> _TASK BRIEF_:
Below are some records. Count the lines with "Toggle" in them and give nothing but the total.

[Stored data entries]
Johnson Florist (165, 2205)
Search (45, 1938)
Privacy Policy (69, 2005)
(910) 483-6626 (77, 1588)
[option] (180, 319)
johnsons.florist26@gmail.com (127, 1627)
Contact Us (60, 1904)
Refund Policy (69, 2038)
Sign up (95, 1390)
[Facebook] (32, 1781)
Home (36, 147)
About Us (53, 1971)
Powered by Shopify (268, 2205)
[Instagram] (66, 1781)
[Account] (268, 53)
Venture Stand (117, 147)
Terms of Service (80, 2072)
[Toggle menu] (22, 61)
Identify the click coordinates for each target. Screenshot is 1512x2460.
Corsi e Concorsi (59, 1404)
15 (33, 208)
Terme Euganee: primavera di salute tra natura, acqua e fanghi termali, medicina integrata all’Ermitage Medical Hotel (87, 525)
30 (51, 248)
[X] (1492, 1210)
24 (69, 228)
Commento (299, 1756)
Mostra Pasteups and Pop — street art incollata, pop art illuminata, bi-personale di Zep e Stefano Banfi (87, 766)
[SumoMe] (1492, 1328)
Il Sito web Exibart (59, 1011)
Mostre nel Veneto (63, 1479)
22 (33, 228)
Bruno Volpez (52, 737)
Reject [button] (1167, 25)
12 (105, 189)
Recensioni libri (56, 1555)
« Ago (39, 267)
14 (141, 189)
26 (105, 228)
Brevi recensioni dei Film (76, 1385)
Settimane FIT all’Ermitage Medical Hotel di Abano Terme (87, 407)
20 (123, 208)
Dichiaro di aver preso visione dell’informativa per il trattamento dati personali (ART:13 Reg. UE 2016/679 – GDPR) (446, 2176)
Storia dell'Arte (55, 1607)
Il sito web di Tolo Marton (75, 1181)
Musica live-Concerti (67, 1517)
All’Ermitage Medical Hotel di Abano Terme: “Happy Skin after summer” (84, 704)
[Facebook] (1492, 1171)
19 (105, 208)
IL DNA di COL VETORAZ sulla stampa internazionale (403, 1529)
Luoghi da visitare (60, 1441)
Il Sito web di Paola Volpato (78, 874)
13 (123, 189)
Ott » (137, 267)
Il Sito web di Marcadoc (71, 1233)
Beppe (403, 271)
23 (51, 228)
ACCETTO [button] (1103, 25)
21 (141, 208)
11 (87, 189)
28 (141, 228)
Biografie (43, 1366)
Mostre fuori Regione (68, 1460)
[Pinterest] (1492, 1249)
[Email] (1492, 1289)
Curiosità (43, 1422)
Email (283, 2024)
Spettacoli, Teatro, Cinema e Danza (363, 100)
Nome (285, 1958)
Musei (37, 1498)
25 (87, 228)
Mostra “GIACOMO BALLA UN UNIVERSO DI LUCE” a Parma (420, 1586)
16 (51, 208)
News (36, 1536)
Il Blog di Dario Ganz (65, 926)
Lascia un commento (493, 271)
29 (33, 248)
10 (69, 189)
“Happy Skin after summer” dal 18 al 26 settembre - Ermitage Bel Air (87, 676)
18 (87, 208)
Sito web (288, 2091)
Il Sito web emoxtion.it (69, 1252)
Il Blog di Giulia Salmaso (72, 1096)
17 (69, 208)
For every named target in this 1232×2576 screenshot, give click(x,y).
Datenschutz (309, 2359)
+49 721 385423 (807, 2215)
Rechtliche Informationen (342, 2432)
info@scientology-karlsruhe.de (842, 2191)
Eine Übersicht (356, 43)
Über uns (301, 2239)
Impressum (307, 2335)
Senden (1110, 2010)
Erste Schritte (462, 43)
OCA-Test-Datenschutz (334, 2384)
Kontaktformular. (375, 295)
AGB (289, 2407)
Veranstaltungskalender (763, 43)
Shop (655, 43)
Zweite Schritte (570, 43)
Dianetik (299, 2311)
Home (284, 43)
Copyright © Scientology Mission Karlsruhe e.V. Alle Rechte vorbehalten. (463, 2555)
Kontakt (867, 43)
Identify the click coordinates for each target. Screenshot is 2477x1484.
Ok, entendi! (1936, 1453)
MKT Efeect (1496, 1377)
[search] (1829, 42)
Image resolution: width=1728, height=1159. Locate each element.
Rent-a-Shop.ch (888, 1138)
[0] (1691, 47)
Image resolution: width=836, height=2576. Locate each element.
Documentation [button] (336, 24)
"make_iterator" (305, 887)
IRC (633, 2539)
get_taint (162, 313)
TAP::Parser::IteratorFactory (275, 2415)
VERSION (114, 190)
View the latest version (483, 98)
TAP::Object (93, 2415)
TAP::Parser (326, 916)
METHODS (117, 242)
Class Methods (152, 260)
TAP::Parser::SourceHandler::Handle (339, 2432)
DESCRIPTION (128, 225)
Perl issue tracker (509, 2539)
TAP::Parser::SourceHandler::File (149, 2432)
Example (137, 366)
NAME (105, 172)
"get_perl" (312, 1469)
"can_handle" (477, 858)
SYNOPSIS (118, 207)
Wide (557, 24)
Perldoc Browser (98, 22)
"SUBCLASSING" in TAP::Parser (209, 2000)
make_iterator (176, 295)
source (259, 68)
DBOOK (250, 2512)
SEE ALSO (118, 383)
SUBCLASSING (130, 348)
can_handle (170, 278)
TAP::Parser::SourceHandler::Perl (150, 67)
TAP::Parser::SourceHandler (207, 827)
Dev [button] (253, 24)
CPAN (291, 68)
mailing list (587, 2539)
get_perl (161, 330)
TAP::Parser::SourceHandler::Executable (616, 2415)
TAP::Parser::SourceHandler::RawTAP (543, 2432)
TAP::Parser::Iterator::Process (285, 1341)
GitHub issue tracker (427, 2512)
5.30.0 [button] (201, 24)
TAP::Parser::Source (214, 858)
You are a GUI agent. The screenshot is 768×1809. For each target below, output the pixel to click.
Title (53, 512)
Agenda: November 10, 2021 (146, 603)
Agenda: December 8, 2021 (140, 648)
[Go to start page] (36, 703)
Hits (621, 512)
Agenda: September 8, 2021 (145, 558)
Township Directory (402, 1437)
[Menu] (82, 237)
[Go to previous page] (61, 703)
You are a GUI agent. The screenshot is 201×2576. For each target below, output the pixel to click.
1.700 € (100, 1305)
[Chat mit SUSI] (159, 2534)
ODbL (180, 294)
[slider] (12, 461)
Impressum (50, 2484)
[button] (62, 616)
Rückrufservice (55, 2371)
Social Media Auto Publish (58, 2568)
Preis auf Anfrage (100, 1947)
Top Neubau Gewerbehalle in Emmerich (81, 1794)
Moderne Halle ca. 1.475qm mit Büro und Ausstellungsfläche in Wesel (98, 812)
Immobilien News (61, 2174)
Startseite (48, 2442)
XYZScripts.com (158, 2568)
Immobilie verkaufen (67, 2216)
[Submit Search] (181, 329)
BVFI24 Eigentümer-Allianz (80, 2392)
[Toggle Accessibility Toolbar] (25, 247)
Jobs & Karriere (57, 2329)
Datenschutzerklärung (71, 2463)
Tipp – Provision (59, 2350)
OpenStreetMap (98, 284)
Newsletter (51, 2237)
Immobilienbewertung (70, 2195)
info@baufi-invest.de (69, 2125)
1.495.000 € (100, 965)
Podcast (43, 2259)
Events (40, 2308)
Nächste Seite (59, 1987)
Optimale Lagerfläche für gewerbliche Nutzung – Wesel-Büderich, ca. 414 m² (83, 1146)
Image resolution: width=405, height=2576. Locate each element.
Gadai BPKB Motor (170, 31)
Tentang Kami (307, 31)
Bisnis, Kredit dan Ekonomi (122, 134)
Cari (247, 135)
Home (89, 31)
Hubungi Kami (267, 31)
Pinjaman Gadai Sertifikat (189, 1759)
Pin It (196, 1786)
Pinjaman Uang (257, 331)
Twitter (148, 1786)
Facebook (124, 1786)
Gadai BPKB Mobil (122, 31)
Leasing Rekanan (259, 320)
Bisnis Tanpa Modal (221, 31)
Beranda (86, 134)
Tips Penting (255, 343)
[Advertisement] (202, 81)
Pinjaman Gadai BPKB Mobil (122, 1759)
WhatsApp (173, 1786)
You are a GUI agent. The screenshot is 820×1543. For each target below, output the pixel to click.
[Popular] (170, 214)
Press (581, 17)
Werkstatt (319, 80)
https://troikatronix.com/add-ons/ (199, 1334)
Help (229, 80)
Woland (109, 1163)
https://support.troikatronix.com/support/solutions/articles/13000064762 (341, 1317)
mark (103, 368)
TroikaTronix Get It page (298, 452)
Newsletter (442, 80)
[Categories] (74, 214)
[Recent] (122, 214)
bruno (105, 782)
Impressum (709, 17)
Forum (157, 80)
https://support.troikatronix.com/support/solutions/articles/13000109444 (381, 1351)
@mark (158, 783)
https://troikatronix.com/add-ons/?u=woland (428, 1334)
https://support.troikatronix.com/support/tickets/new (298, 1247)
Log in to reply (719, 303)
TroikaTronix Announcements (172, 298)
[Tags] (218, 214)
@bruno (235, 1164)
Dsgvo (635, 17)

> _ANSWER BOX_:
2